Vice President Joe Biden holds a 73% favorable and 9% unfavorable rating among Democratic voters, which is basically unchanged from his 71% - 9% rating last month.  Biden's favorable rating is similar among white Democrats (74%) and among black and Hispanic Democrats (72%).  Clinton holds a 71% favorable rating among whites and an 87% favorable rating among black and Hispanic voters in her party.  Sanders has a 70% favorable rating among whites and a 42% favorable rating among black and Hispanic Democrats.

The Monmouth University Poll  was conducted by telephone from October 15 to 18, 2015 with 1,012 adults in the United States.   This release is based on a voter sample of 340 registered voters who identify themselves as Democrats or lean toward the Democratic Party.  This voter sample has a margin of error of ±  5.3 percent.  The poll was conducted by the Monmouth University Polling Institute in West Long Branch, NJ.

The questions referred to in this release are as follows:

1.      I know the 2016 election is far away, but who would you support for the Democratic nomination for president if the candidates were – [NAMES WERE ROTATED]?  [BIDEN VOTERS were also asked: If Biden decided not to run, would you support?] 

2.      I’m going to read you a few names of people who are running or might run for president in 2016.  Please tell me if your general impression of each is favorable or unfavorable, or if you don’t really have an opinion.  [NAMES WERE ROTATED]

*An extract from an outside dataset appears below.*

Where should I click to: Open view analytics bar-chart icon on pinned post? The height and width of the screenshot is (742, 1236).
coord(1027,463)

3.      Joe Biden has not yet indicated whether he intends to run.  If Biden does get into the race, how likely would you be to consider supporting him for the nomination over your current choice – very likely, somewhat likely, not too likely, or not at all likely?

4.      Did you watch any of the Democratic candidates’ debate from Tuesday night, or have you not seen any of it?  [If YES:  Did you watch the entire debate, watch part of it, or have you just seen clips of it?]

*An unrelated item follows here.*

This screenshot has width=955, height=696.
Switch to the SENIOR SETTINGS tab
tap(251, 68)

5.      Based on what you have seen or heard of the debate, which candidate, if anyone, surprised you by doing much better than expected?  [Note: Results add to more than 100% because multiple responses were accepted] 

6.      And which candidate, if anyone, surprised you by doing much worse than expected?  [Note: Results add to more than 100% because multiple responses were accepted] 

7.      Based on what you have heard, will there be enough or not enough debates with the Democratic candidates before voting starts in February?

 

The Monmouth University Poll was sponsored and conducted by the Monmouth University Polling Institute from October 15 to 18, 2015 with a national random sample of 1,012 adults age 18 and older.  This includes 712 contacted by a live interviewer on a landline telephone and 300 contacted by a live interviewer on a cell phone, in English.  Monmouth is responsible for all aspects of the survey design, data weighting and analysis. Final sample is weighted for region, age, education, gender and race based on US Census information.  Data collection support provided by Braun Research (field) and SSI (RDD sample).  The results in this poll release are based on a subsample of 340 registered voters who identify themselves as Democrats or lean toward the Democratic Party.  For results based on this sample, one can say with 95% confidence that the error attributable to sampling has a maximum margin of plus or minus 5.3 percentage points (unadjusted for sample design).  Sampling error can be larger for sub-groups (see table below).  In addition to sampling error, one should bear in mind that question wording and practical difficulties in conducting surveys can introduce error or bias into the findings of opinion polls.